(Rows of pointing data)
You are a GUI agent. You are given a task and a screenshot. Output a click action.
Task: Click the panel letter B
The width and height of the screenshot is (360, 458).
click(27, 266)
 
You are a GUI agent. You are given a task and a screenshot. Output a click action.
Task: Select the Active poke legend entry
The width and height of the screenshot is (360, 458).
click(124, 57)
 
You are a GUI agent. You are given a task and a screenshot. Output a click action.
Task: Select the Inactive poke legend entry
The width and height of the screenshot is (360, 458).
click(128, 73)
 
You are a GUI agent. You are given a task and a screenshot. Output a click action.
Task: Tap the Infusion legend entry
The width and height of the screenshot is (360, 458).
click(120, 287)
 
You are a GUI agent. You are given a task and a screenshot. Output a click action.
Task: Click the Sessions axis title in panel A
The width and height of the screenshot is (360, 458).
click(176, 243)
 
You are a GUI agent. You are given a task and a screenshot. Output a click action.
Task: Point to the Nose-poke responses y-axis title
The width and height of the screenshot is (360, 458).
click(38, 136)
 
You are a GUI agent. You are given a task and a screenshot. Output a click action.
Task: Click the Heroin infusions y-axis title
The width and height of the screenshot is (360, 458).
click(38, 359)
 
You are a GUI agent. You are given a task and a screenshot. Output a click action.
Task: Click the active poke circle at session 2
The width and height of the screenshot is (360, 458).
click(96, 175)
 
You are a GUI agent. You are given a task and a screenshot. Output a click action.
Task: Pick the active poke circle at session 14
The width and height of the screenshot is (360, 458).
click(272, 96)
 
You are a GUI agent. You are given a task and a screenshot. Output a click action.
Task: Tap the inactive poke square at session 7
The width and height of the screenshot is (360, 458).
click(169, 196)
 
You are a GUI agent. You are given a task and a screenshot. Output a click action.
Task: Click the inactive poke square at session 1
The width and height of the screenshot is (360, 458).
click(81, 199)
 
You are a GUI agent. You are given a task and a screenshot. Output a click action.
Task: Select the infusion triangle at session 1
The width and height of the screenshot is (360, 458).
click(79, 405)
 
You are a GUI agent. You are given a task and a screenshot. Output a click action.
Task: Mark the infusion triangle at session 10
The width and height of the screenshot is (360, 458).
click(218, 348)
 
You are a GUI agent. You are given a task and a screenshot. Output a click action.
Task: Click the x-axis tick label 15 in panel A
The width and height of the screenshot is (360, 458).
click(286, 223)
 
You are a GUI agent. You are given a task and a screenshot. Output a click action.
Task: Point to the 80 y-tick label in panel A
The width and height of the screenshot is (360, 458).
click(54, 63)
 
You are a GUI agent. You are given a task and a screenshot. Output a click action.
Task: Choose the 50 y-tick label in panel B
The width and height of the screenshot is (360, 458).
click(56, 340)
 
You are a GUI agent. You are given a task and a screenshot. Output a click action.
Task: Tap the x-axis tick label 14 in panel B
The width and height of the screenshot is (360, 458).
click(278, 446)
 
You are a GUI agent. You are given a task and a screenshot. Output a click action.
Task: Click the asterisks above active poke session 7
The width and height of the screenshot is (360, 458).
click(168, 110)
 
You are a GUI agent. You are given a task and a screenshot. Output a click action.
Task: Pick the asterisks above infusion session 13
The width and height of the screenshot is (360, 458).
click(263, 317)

◆ **What is required**
Identify every line in the entries above that contains the string "Select" and copy each one. Case counts.

◆ **Task response**
Task: Select the Active poke legend entry
Task: Select the Inactive poke legend entry
Task: Select the infusion triangle at session 1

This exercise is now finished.